Detection of Short Supraventricular Tachycardias in Single-lead ECGs Recorded using a Handheld Device

Hesam Halvaei1, Tove Hygrell2, Emma Svennberg2, Valentina Corino3, Leif Sörnmo1, Martin Stridh1
1Department of Biomedical Engineering, Lund University, 2Department of Medicine, Karolinska Institute, 3Department of Electronics, Information and Bioengineering, Politecnico di Milano


Abstract

Short supraventricular tachycardias (S-SVTs) have been associated with a higher risk of developing atrial fibrillation (AF). Hence, identification of participants with such arrhythmias may increase the yield of AF screening over time. However, the lower signal quality of ECGs recorded using handheld screening devices and the abundance of aberrant ectopic beats and various arrhythmias in the elderly, who are the target population in AF screening, challenge the detection of S-SVT.

In the present work, a new method for detection of S-SVT is presented, which in addition to rate and duration criteria, is based on the assumption that only subtle differences in beat morphology may occur during S-SVTs, as all beats are assumed to have the same origin.
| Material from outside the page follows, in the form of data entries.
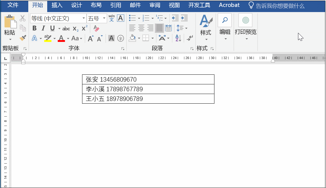Toggle the bulleted list button
The width and height of the screenshot is (326, 188).
(x=132, y=18)
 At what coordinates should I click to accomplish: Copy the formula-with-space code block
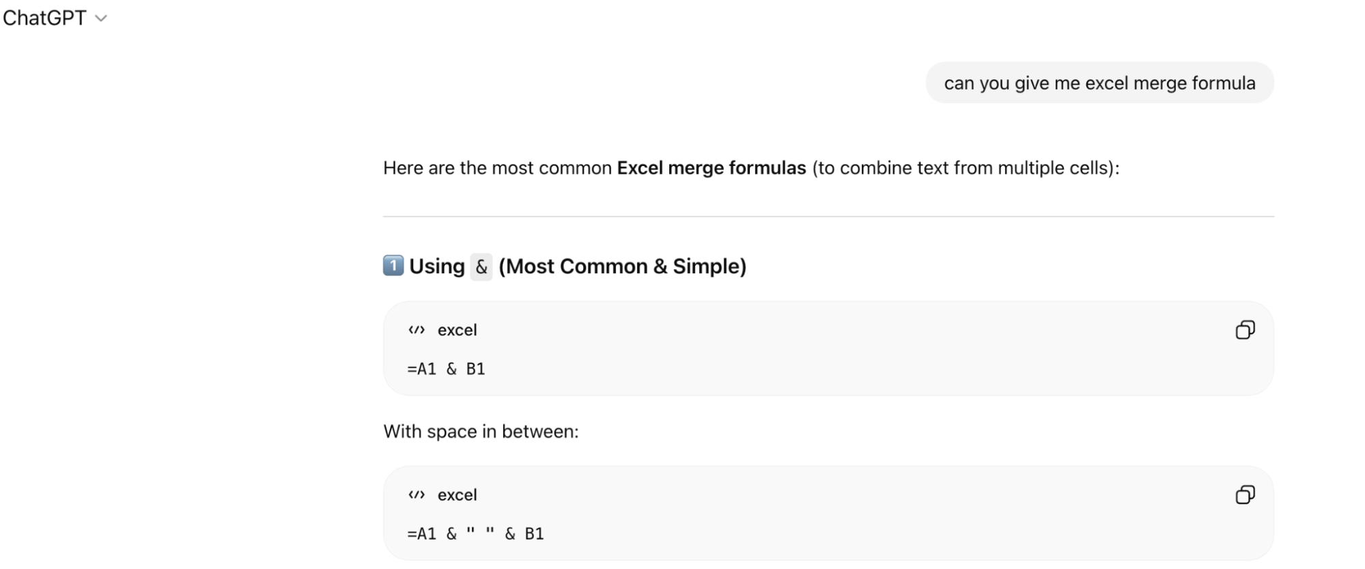pos(1245,495)
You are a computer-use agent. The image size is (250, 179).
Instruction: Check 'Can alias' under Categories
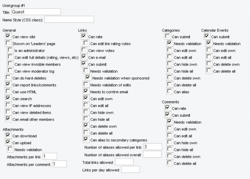pyautogui.click(x=169, y=92)
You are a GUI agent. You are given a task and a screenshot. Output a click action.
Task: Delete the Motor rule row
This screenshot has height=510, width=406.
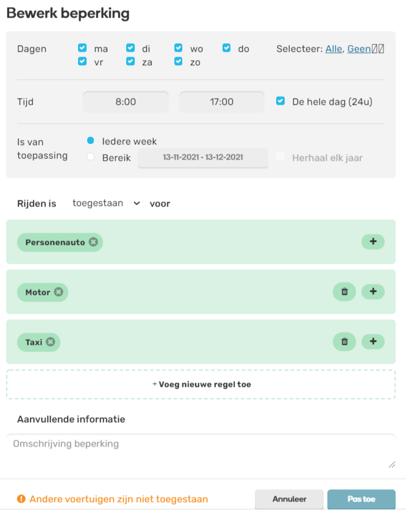[x=344, y=292]
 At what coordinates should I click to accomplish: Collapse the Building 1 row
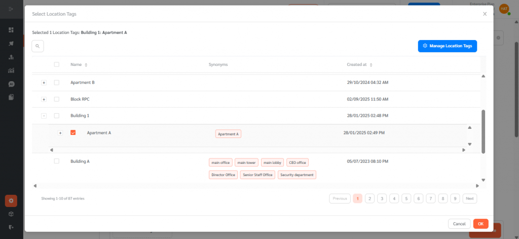pos(44,116)
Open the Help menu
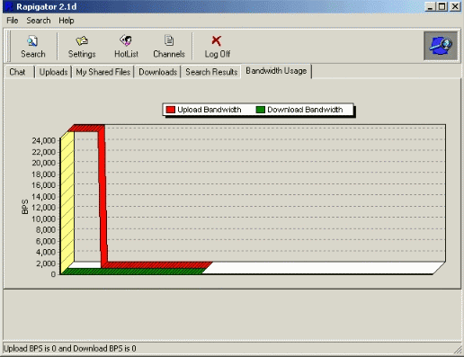 tap(67, 21)
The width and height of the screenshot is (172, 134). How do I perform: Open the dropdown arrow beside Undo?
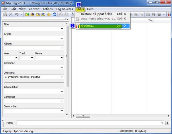21,14
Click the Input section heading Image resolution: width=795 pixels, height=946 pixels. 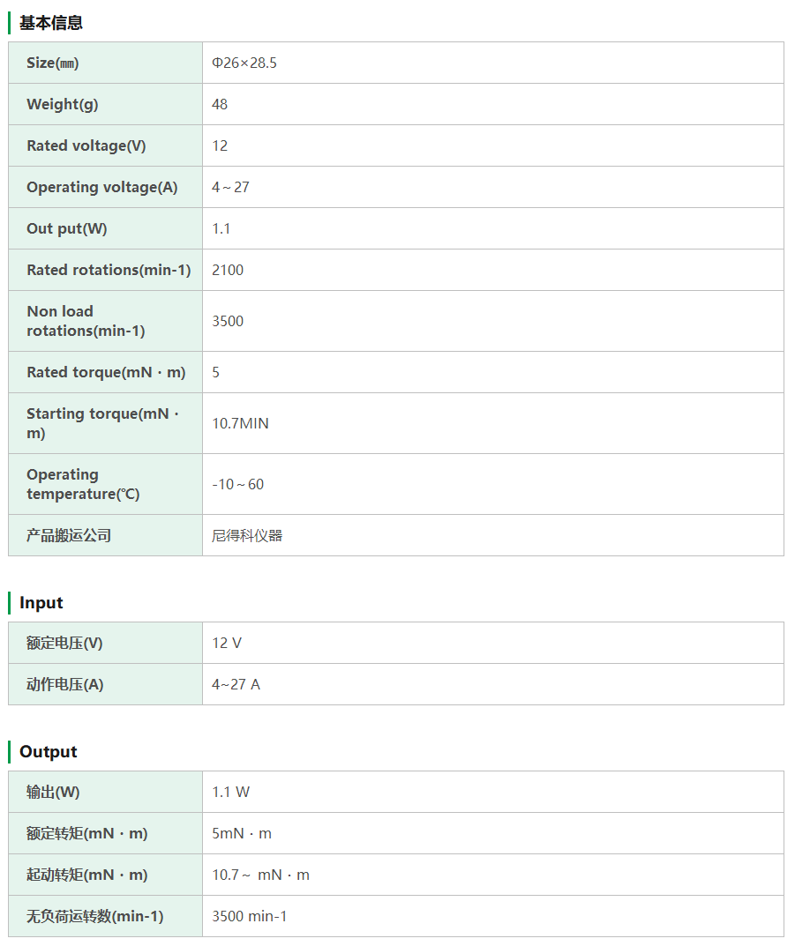point(41,603)
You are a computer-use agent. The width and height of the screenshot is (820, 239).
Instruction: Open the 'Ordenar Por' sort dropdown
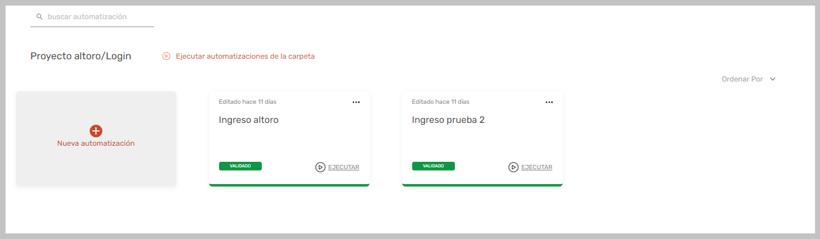coord(749,79)
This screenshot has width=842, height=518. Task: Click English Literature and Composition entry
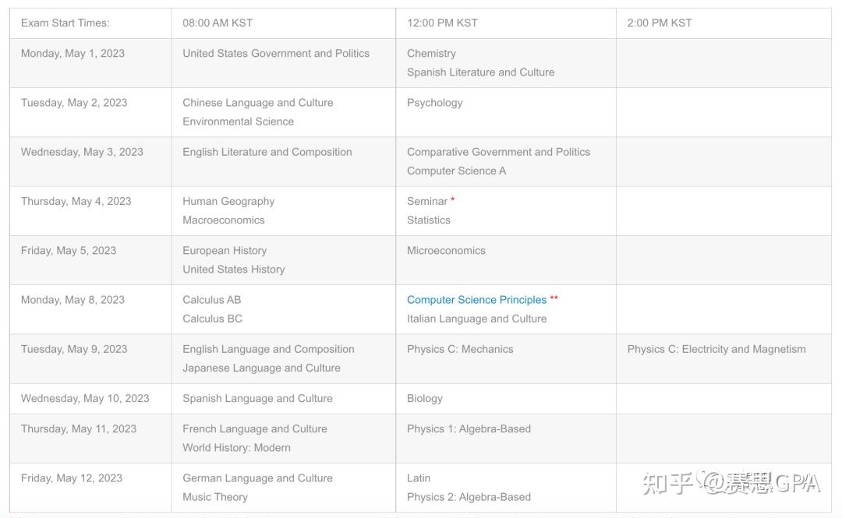coord(267,152)
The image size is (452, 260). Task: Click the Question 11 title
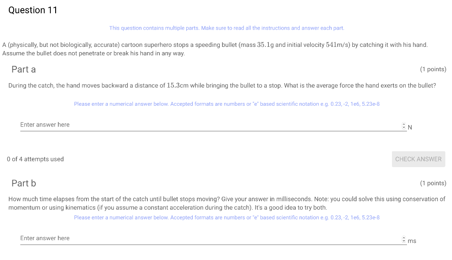tap(33, 10)
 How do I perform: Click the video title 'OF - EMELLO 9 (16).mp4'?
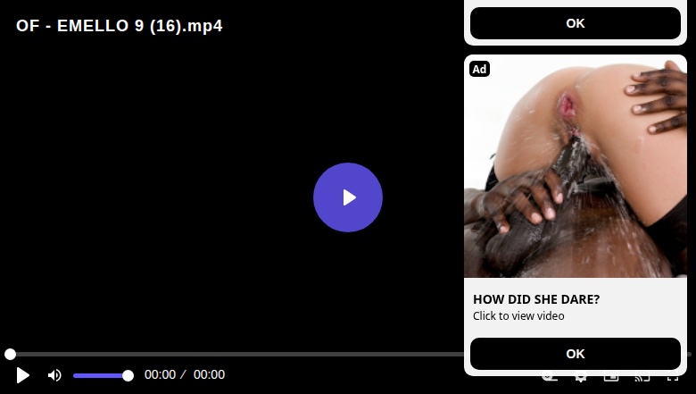[120, 26]

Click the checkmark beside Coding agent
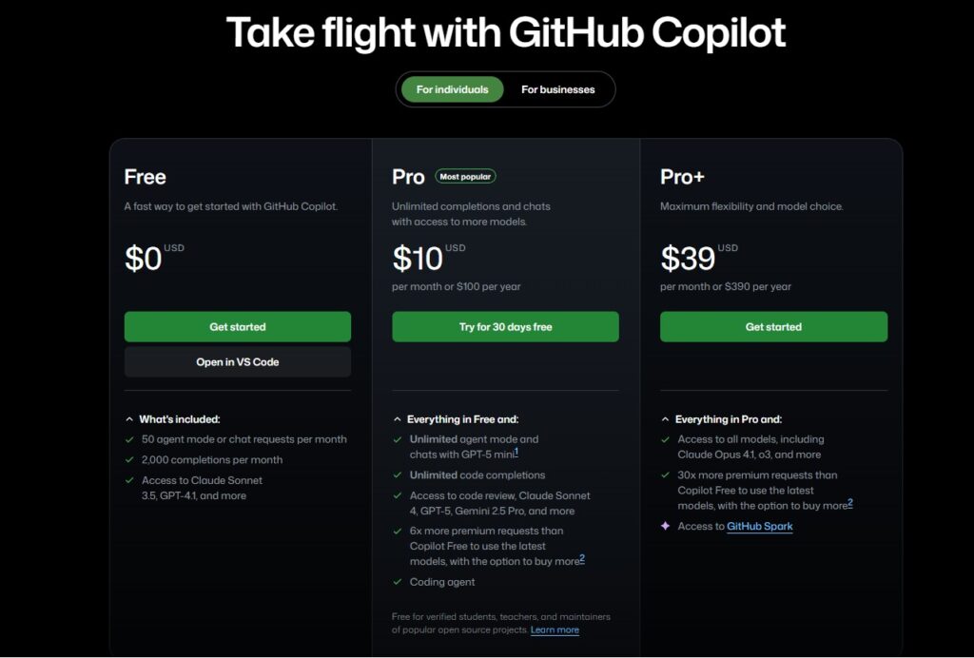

Therefore, any episode with a sequence of similar beat morphology is considered as an S-SVT candidate while any episode with different morphology due to signal disturbances or aberrant ectopic beats is excluded. For this purpose, a support vector machine (SVM) was trained and validated, using a simulated ECG database, to classify an episode as either consisting of beats of similar or non-similar morphologies. Episodes identified as S-SVT candidates are subject to two further rhythm criteria in order to confirm the presence of an S-SVT.

The performance of the S-SVT detector is evaluated using a subset of the StrokeStop I database (305 S-SVT out of 8258), resulting in a sensitivity, specificity, and positive predictive value of 88.8%, 92.0%, and 29.9%, respectively.

In conclusion, the results suggest that the proposed S-SVT detector has the potential to reduce the number of false S-SVT detection.